The problem is, of course, if you follow conventional wisdom, you end up being so, well, conventional.  

That’s because conventional wisdom discourages risk-taking. It errs on the side of caution. It runs around fretting and worrying, telling you to “stay safe, my friend, stay safe”.

I speak from personal experience here. I willingly moored myself in conventional wisdom’s  quiet little cove.

I’ve spent most of my life going along to get along, standing enviously on the sidelines, watching those willing to stick their necks have way more fun and achieve way more success that me.

Bothering the “Big People”

Instead of applying for my dream job, I told myself I wasn’t qualified. Instead of querying the magazine, I told myself my writing wasn’t professional enough. Instead of sending that connection request, I told myself that the person on the other end was way too big of a big shot to connect with little old nobody me.
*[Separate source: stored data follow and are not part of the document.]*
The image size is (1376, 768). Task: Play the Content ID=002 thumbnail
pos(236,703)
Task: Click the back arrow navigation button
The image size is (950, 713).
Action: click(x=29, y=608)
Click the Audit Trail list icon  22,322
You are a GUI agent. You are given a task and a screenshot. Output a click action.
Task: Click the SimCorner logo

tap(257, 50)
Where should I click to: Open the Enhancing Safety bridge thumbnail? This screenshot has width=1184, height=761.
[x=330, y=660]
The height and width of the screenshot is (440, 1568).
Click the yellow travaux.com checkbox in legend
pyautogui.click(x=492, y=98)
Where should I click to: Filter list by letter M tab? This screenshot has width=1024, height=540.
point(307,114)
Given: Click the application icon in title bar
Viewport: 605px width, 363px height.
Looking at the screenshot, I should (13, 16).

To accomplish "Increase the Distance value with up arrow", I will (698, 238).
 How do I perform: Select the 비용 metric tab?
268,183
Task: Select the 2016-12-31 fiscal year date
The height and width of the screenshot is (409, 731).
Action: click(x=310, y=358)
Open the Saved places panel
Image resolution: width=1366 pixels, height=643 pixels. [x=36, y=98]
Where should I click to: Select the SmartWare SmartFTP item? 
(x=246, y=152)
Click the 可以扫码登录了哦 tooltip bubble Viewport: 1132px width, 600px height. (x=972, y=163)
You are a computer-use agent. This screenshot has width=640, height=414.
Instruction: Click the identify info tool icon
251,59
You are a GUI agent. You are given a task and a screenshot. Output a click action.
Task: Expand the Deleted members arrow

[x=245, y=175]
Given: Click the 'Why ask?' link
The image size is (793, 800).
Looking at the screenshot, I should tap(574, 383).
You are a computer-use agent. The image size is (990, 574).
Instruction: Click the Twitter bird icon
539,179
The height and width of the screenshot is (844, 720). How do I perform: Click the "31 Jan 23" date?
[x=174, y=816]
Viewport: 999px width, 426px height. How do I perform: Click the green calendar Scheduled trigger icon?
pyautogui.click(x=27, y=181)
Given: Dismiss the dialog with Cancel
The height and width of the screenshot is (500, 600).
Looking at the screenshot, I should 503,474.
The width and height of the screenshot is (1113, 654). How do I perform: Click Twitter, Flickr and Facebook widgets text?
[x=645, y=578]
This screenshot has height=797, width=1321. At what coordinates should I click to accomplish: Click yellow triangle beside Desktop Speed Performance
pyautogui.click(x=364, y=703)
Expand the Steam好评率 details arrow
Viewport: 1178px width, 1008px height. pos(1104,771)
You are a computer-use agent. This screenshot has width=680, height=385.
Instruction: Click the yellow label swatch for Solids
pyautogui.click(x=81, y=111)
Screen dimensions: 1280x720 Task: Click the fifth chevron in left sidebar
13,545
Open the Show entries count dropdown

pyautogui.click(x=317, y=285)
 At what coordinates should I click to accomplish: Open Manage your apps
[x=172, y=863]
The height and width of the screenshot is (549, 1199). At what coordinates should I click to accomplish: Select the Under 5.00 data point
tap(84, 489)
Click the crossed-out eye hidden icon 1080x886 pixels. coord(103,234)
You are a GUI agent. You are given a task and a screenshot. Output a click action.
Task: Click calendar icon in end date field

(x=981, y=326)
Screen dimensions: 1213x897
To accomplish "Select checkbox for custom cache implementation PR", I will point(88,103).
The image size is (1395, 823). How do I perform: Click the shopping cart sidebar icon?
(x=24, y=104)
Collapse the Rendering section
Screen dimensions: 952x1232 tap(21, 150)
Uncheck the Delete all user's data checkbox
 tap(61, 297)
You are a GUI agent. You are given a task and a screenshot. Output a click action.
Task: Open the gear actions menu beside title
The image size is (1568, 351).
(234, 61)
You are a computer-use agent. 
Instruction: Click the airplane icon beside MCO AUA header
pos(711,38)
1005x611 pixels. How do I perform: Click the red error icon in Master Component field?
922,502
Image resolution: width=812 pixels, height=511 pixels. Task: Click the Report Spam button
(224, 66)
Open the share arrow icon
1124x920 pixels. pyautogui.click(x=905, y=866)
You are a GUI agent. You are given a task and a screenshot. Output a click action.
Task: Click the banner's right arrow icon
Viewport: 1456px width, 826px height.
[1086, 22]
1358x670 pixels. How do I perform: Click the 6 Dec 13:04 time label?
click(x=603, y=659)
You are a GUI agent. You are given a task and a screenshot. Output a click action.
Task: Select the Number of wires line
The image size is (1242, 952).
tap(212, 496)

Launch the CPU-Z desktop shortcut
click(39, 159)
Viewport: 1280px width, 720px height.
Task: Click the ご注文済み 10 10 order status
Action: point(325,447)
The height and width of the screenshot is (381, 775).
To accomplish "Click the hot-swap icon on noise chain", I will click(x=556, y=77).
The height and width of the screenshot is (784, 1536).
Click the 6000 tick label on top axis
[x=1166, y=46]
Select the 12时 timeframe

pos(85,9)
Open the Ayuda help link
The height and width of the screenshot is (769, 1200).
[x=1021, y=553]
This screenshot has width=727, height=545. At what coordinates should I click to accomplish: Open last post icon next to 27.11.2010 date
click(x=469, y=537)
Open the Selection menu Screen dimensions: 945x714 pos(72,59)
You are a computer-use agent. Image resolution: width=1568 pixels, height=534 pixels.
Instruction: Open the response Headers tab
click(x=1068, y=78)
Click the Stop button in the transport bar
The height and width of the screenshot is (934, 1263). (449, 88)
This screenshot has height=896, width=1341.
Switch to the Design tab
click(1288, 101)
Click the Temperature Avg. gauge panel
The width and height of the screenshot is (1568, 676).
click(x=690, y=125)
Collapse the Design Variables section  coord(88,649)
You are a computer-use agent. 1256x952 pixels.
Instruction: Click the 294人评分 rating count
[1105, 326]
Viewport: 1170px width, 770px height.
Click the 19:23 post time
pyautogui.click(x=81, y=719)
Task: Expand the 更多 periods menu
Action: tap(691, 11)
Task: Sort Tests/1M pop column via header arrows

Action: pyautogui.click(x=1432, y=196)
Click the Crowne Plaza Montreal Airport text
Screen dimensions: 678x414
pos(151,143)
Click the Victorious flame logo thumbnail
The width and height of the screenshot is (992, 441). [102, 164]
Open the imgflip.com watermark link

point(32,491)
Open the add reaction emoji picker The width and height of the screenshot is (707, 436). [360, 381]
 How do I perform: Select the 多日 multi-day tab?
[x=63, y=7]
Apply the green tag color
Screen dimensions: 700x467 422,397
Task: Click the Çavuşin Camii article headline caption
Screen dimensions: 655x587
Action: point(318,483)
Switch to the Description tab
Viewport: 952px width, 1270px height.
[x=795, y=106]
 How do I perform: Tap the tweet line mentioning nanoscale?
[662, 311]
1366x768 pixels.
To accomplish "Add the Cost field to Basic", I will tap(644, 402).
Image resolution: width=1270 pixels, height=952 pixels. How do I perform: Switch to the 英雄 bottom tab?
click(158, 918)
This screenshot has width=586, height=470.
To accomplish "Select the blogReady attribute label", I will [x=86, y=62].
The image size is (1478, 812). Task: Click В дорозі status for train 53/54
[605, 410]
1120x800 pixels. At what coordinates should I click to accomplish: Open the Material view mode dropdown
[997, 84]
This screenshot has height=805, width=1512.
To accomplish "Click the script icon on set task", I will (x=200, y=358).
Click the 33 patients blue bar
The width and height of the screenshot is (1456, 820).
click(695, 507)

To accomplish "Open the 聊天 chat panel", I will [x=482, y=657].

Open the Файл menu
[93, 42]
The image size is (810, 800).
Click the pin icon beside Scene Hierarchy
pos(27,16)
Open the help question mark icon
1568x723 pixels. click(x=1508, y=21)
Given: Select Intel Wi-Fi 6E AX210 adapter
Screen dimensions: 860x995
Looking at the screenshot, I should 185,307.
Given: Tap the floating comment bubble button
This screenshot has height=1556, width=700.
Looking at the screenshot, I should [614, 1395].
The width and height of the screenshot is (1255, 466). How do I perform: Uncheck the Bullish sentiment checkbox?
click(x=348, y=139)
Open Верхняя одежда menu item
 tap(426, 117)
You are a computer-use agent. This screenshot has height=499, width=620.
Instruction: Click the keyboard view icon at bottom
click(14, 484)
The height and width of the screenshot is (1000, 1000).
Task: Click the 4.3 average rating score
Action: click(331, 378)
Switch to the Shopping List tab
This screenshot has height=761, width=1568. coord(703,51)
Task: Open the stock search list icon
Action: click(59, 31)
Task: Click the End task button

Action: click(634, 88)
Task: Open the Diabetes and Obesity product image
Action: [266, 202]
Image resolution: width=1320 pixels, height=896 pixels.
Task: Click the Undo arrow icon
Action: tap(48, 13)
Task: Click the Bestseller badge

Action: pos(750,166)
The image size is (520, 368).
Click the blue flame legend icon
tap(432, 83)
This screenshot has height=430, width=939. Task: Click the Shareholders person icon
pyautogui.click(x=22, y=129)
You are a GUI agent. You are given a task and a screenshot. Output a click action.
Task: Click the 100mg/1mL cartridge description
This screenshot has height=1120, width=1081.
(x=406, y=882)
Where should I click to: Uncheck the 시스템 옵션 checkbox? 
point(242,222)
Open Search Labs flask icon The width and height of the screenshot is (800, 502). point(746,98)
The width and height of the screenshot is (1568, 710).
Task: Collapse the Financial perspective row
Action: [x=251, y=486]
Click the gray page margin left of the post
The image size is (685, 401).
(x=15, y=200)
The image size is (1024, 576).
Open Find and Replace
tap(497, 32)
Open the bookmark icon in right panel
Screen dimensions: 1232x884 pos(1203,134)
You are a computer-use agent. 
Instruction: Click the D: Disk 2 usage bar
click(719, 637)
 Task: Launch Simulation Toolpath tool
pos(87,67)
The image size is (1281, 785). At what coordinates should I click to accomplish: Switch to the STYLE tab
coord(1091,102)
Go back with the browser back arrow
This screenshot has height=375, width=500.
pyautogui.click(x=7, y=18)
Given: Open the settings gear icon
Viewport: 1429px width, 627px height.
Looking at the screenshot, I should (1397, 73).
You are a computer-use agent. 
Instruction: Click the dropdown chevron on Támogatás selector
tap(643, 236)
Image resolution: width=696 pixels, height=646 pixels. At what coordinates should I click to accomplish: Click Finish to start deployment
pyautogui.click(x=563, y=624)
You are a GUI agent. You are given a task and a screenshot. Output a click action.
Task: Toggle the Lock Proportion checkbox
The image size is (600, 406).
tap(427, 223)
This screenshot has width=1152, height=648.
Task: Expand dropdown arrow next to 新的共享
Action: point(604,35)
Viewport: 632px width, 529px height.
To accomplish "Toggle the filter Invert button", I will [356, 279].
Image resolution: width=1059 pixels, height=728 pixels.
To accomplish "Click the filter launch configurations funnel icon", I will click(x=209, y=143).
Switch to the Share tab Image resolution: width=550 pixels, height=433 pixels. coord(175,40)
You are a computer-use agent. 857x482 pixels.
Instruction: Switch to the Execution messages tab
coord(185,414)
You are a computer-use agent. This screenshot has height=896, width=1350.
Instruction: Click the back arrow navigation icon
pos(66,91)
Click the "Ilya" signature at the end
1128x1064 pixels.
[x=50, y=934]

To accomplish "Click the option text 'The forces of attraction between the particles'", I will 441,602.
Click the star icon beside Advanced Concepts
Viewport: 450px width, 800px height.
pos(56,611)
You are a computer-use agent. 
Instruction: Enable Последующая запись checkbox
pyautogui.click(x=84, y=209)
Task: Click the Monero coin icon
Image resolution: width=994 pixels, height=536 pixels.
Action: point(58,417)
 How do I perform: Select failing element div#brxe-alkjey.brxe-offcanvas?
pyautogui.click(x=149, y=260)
Instead of offering my ideas for a new product to the owner of a local business, I spent hours telling myself he’d laugh them off; after all, why on earth would he want to hear from some high school English teacher.

I thought that if I broke the rules, ignored the conventions, I’d make people mad. I’d bother the “big people”.  I’d get labeled a “troublemaker”.

So, I’ve gone through life afraid to speak my mind. Afraid to take risks. Afraid to toot my own horn. Afraid to ask for what I really want.

Time to let go

A quote widely attributed to just about every famous rebellious woman, but actually written by Laurel Thatcher Ulrich,  says that “Well-behaved women seldom make history”.

I’m not really one who desires to make history, to be honest. On the other hand, I do desire other things: I want success, for my dreams to come to fruition, to state my truths without fear. As corny as it sounds, I want to leave the world a better place than I found it.

As corny as it sounds, I want to leave the world a better place than I found it.

I want to be fearless.

It’s not easy for an old dog like me to learn new tricks.  Shunning even a little bit of conventional wisdom is hard.

So far, I’ve eased a little closer to the open ocean by publishing my novels. I’ve tried to be a little more open about my fears in my blog posts. I’ve, gulp, put myself out there a bit more professionally.

I realize that I’ve got a long way to go, though.

Every day I face a zillion choices. Most of the ones I end up making fit squarely in the realm of “conventional”.  I’ve not yet gotten over the fact that swimming upstream is uncomfortable and scary and requires so much extra energy.

But, I’m going to do it anyway.  From here on out, I’m going to make sure that, for at least some of those decisions, I go against the tide. No more huddling against the dock.

“A Ship in Harbor Is Safe, But that Is Not What Ships Are Built For.” ~ John A. Shedd *


* Quote Investigator says this one is often misattributed to Grace Hopper, among others, but, after a great deal of research, decides that Shedd should receive credit.